• [Your goal]: Could you please output all of the records exactly?

-- Supplied material follows --

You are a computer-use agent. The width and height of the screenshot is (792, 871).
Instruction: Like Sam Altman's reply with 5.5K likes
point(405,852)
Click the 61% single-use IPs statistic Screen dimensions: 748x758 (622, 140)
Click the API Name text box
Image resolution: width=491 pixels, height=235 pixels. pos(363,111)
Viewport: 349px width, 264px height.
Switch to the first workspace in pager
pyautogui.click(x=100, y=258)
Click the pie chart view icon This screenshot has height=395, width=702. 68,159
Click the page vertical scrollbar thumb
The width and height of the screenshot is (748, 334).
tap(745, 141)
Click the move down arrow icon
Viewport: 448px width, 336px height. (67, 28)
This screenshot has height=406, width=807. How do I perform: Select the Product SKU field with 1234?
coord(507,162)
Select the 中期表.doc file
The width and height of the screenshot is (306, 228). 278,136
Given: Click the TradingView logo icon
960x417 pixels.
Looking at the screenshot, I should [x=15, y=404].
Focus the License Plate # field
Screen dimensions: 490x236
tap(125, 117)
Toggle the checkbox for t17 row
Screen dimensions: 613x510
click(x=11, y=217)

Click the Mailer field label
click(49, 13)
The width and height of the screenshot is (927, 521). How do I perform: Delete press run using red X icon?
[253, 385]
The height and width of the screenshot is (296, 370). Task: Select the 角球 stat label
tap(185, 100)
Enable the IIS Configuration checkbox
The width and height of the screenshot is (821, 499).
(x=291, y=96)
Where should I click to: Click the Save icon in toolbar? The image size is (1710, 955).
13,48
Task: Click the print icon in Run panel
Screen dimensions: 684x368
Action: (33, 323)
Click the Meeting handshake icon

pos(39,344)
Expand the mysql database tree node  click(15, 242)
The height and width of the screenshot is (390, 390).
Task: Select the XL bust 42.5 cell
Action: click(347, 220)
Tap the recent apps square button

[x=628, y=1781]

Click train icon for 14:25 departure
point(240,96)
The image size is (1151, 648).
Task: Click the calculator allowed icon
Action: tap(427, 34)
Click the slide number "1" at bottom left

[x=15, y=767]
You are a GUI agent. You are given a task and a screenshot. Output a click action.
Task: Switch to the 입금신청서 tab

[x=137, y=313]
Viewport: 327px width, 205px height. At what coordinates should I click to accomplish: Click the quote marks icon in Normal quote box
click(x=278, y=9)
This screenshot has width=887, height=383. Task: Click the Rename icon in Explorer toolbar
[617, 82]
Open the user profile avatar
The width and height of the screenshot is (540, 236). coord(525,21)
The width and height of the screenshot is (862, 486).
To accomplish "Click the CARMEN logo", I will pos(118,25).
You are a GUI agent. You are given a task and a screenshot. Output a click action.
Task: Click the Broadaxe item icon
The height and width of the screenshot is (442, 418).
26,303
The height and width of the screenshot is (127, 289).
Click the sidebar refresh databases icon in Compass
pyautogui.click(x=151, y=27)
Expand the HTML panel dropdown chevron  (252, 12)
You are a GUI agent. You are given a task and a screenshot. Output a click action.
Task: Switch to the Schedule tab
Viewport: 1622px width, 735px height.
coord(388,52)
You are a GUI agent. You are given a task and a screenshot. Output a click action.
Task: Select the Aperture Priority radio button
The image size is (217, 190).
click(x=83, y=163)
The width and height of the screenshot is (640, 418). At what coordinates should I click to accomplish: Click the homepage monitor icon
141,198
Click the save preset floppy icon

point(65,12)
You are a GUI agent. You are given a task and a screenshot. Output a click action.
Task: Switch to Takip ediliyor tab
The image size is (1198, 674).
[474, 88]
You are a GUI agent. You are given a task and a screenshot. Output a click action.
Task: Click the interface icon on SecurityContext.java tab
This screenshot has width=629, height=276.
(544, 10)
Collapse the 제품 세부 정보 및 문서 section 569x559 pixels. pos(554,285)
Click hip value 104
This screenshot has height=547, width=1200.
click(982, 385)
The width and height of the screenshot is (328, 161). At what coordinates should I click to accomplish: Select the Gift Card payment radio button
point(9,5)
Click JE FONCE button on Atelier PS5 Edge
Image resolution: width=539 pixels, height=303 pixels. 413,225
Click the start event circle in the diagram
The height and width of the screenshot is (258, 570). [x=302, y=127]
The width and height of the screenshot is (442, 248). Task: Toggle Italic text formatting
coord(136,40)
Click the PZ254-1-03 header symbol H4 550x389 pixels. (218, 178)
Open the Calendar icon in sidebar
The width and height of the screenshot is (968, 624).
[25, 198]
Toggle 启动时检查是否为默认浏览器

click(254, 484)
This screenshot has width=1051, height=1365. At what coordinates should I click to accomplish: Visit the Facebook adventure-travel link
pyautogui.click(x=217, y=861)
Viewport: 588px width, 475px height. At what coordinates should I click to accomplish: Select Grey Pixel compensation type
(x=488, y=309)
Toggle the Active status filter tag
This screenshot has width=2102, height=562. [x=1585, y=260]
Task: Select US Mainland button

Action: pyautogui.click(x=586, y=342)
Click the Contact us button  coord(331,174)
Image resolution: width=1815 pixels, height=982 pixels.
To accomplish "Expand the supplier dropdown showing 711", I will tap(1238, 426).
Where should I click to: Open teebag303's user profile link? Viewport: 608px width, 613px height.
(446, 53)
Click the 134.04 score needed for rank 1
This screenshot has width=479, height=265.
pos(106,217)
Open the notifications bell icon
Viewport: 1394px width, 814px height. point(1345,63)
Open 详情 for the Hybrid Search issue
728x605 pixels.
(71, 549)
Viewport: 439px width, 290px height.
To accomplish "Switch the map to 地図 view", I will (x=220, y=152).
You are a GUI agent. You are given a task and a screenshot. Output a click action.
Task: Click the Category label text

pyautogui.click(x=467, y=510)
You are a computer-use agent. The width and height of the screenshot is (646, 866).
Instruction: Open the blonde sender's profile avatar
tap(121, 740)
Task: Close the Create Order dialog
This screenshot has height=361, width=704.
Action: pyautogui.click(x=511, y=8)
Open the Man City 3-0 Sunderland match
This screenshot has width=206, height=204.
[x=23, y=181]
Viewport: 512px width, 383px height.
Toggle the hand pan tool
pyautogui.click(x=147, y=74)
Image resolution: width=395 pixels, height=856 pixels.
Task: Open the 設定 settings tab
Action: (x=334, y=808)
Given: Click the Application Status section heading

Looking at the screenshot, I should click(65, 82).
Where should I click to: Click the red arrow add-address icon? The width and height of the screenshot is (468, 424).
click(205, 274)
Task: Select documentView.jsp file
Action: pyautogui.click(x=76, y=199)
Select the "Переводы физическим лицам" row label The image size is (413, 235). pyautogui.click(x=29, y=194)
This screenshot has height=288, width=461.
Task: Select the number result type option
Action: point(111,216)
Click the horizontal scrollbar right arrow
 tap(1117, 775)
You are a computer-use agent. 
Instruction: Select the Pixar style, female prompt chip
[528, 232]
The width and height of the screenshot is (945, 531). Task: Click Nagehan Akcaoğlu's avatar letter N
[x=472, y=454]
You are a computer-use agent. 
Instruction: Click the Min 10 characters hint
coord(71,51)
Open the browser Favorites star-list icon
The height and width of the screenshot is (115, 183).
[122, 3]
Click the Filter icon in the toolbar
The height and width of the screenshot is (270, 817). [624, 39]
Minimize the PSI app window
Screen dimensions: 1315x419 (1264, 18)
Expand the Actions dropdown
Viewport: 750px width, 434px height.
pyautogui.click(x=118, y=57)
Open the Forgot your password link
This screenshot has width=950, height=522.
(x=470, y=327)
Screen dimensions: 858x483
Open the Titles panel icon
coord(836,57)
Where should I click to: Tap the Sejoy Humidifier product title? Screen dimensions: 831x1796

-- Supplied material concluded --

• [Solution]:
You are a computer-use agent. The width and height of the screenshot is (792, 871).
Instruction: Like Sam Altman's reply with 5.5K likes
point(405,852)
Click the 61% single-use IPs statistic Screen dimensions: 748x758 (622, 140)
Click the API Name text box
Image resolution: width=491 pixels, height=235 pixels. pos(363,111)
Viewport: 349px width, 264px height.
Switch to the first workspace in pager
pyautogui.click(x=100, y=258)
Click the pie chart view icon This screenshot has height=395, width=702. 68,159
Click the page vertical scrollbar thumb
The width and height of the screenshot is (748, 334).
tap(745, 141)
Click the move down arrow icon
Viewport: 448px width, 336px height. (67, 28)
This screenshot has height=406, width=807. How do I perform: Select the Product SKU field with 1234?
coord(507,162)
Select the 中期表.doc file
The width and height of the screenshot is (306, 228). 278,136
Given: Click the TradingView logo icon
960x417 pixels.
Looking at the screenshot, I should [x=15, y=404].
Focus the License Plate # field
Screen dimensions: 490x236
tap(125, 117)
Toggle the checkbox for t17 row
Screen dimensions: 613x510
click(x=11, y=217)

Click the Mailer field label
click(49, 13)
The width and height of the screenshot is (927, 521). How do I perform: Delete press run using red X icon?
[253, 385]
The height and width of the screenshot is (296, 370). Task: Select the 角球 stat label
tap(185, 100)
Enable the IIS Configuration checkbox
The width and height of the screenshot is (821, 499).
(x=291, y=96)
Where should I click to: Click the Save icon in toolbar? The image size is (1710, 955).
13,48
Task: Click the print icon in Run panel
Screen dimensions: 684x368
Action: (33, 323)
Click the Meeting handshake icon

pos(39,344)
Expand the mysql database tree node  click(15, 242)
The height and width of the screenshot is (390, 390).
Task: Select the XL bust 42.5 cell
Action: click(347, 220)
Tap the recent apps square button

[x=628, y=1781]

Click train icon for 14:25 departure
point(240,96)
The image size is (1151, 648).
Task: Click the calculator allowed icon
Action: tap(427, 34)
Click the slide number "1" at bottom left

[x=15, y=767]
You are a GUI agent. You are given a task and a screenshot. Output a click action.
Task: Switch to the 입금신청서 tab

[x=137, y=313]
Viewport: 327px width, 205px height. At what coordinates should I click to accomplish: Click the quote marks icon in Normal quote box
click(x=278, y=9)
This screenshot has width=887, height=383. Task: Click the Rename icon in Explorer toolbar
[617, 82]
Open the user profile avatar
The width and height of the screenshot is (540, 236). coord(525,21)
The width and height of the screenshot is (862, 486).
To accomplish "Click the CARMEN logo", I will pos(118,25).
You are a GUI agent. You are given a task and a screenshot. Output a click action.
Task: Click the Broadaxe item icon
The height and width of the screenshot is (442, 418).
26,303
The height and width of the screenshot is (127, 289).
Click the sidebar refresh databases icon in Compass
pyautogui.click(x=151, y=27)
Expand the HTML panel dropdown chevron  (252, 12)
You are a GUI agent. You are given a task and a screenshot. Output a click action.
Task: Switch to the Schedule tab
Viewport: 1622px width, 735px height.
coord(388,52)
You are a GUI agent. You are given a task and a screenshot. Output a click action.
Task: Select the Aperture Priority radio button
The image size is (217, 190).
click(x=83, y=163)
The width and height of the screenshot is (640, 418). At what coordinates should I click to accomplish: Click the homepage monitor icon
141,198
Click the save preset floppy icon

point(65,12)
You are a GUI agent. You are given a task and a screenshot. Output a click action.
Task: Switch to Takip ediliyor tab
The image size is (1198, 674).
[474, 88]
You are a GUI agent. You are given a task and a screenshot. Output a click action.
Task: Click the interface icon on SecurityContext.java tab
This screenshot has width=629, height=276.
(544, 10)
Collapse the 제품 세부 정보 및 문서 section 569x559 pixels. pos(554,285)
Click hip value 104
This screenshot has height=547, width=1200.
click(982, 385)
The width and height of the screenshot is (328, 161). At what coordinates should I click to accomplish: Select the Gift Card payment radio button
point(9,5)
Click JE FONCE button on Atelier PS5 Edge
Image resolution: width=539 pixels, height=303 pixels. 413,225
Click the start event circle in the diagram
The height and width of the screenshot is (258, 570). [x=302, y=127]
The width and height of the screenshot is (442, 248). Task: Toggle Italic text formatting
coord(136,40)
Click the PZ254-1-03 header symbol H4 550x389 pixels. (218, 178)
Open the Calendar icon in sidebar
The width and height of the screenshot is (968, 624).
[25, 198]
Toggle 启动时检查是否为默认浏览器

click(254, 484)
This screenshot has width=1051, height=1365. At what coordinates should I click to accomplish: Visit the Facebook adventure-travel link
pyautogui.click(x=217, y=861)
Viewport: 588px width, 475px height. At what coordinates should I click to accomplish: Select Grey Pixel compensation type
(x=488, y=309)
Toggle the Active status filter tag
This screenshot has width=2102, height=562. [x=1585, y=260]
Task: Select US Mainland button

Action: pyautogui.click(x=586, y=342)
Click the Contact us button  coord(331,174)
Image resolution: width=1815 pixels, height=982 pixels.
To accomplish "Expand the supplier dropdown showing 711", I will tap(1238, 426).
Where should I click to: Open teebag303's user profile link? Viewport: 608px width, 613px height.
(446, 53)
Click the 134.04 score needed for rank 1
This screenshot has width=479, height=265.
pos(106,217)
Open the notifications bell icon
Viewport: 1394px width, 814px height. point(1345,63)
Open 详情 for the Hybrid Search issue
728x605 pixels.
(71, 549)
Viewport: 439px width, 290px height.
To accomplish "Switch the map to 地図 view", I will (x=220, y=152).
You are a GUI agent. You are given a task and a screenshot. Output a click action.
Task: Click the Category label text

pyautogui.click(x=467, y=510)
You are a computer-use agent. The width and height of the screenshot is (646, 866).
Instruction: Open the blonde sender's profile avatar
tap(121, 740)
Task: Close the Create Order dialog
This screenshot has height=361, width=704.
Action: pyautogui.click(x=511, y=8)
Open the Man City 3-0 Sunderland match
This screenshot has width=206, height=204.
[x=23, y=181]
Viewport: 512px width, 383px height.
Toggle the hand pan tool
pyautogui.click(x=147, y=74)
Image resolution: width=395 pixels, height=856 pixels.
Task: Open the 設定 settings tab
Action: (x=334, y=808)
Given: Click the Application Status section heading

Looking at the screenshot, I should click(65, 82).
Where should I click to: Click the red arrow add-address icon? The width and height of the screenshot is (468, 424).
click(205, 274)
Task: Select documentView.jsp file
Action: pyautogui.click(x=76, y=199)
Select the "Переводы физическим лицам" row label The image size is (413, 235). pyautogui.click(x=29, y=194)
This screenshot has height=288, width=461.
Task: Select the number result type option
Action: point(111,216)
Click the horizontal scrollbar right arrow
 tap(1117, 775)
You are a computer-use agent. 
Instruction: Select the Pixar style, female prompt chip
[528, 232]
The width and height of the screenshot is (945, 531). Task: Click Nagehan Akcaoğlu's avatar letter N
[x=472, y=454]
You are a computer-use agent. 
Instruction: Click the Min 10 characters hint
coord(71,51)
Open the browser Favorites star-list icon
The height and width of the screenshot is (115, 183).
[122, 3]
Click the Filter icon in the toolbar
The height and width of the screenshot is (270, 817). [624, 39]
Minimize the PSI app window
Screen dimensions: 1315x419 (1264, 18)
Expand the Actions dropdown
Viewport: 750px width, 434px height.
pyautogui.click(x=118, y=57)
Open the Forgot your password link
This screenshot has width=950, height=522.
(x=470, y=327)
Screen dimensions: 858x483
Open the Titles panel icon
coord(836,57)
Where should I click to: Tap the Sejoy Humidifier product title? Screen dimensions: 831x1796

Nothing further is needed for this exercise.